(Beginning of Supplied material)

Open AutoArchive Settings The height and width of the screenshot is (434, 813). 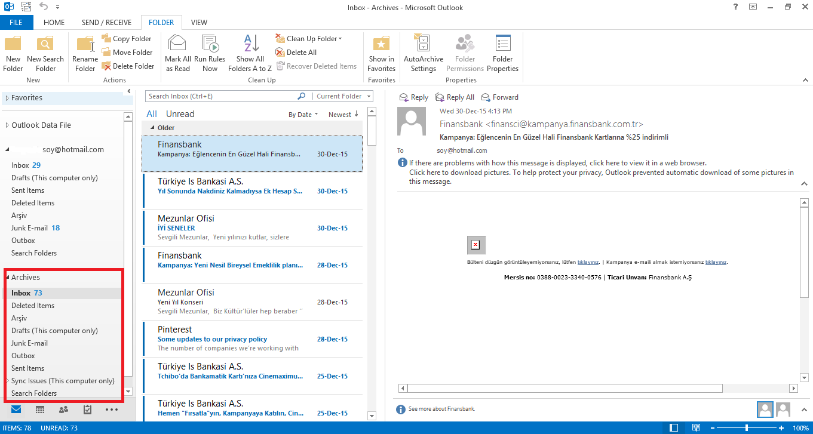(x=423, y=53)
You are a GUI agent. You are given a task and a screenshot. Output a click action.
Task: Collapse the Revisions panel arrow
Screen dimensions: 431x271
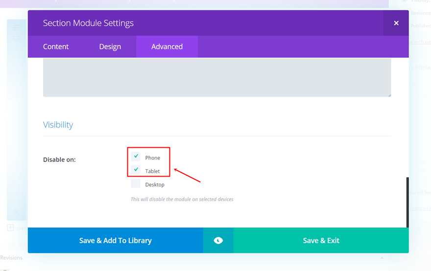[382, 258]
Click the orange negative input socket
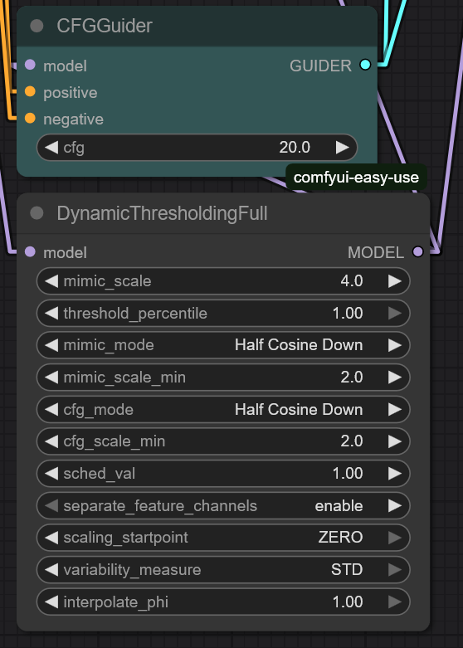463x648 pixels. (x=30, y=119)
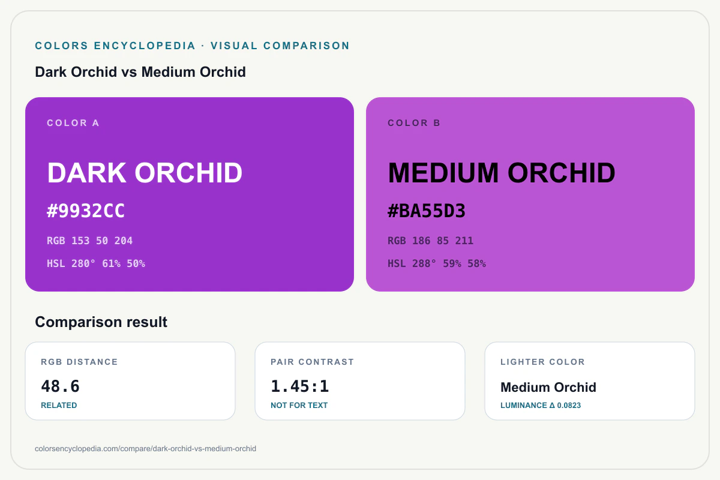The image size is (720, 480).
Task: Click the Luminance Δ 0.0823 label
Action: [541, 406]
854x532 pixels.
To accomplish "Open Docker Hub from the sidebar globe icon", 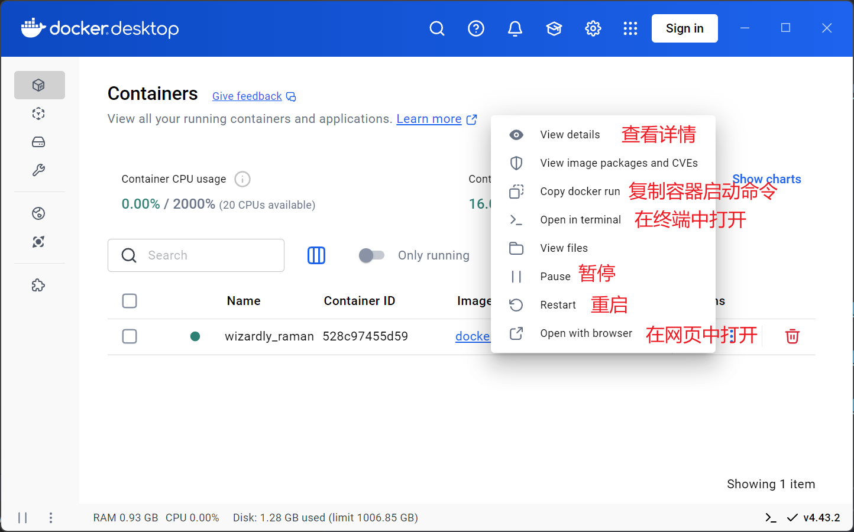I will pos(39,213).
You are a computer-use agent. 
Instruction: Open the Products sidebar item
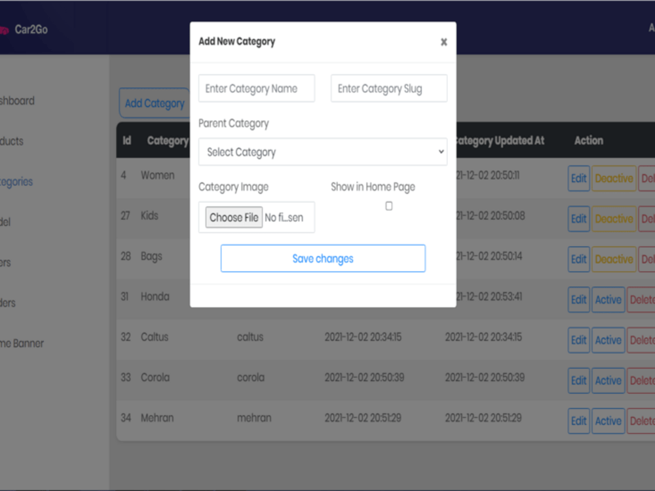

(End of Supplied material)

> [Problem to solve]
Output exactly the lines from the line with "You are a computer-use agent." to the last line of the records, including both, and leave every picture out.

> [Exercise response]
You are a computer-use agent. 
Instruction: Open the Products sidebar item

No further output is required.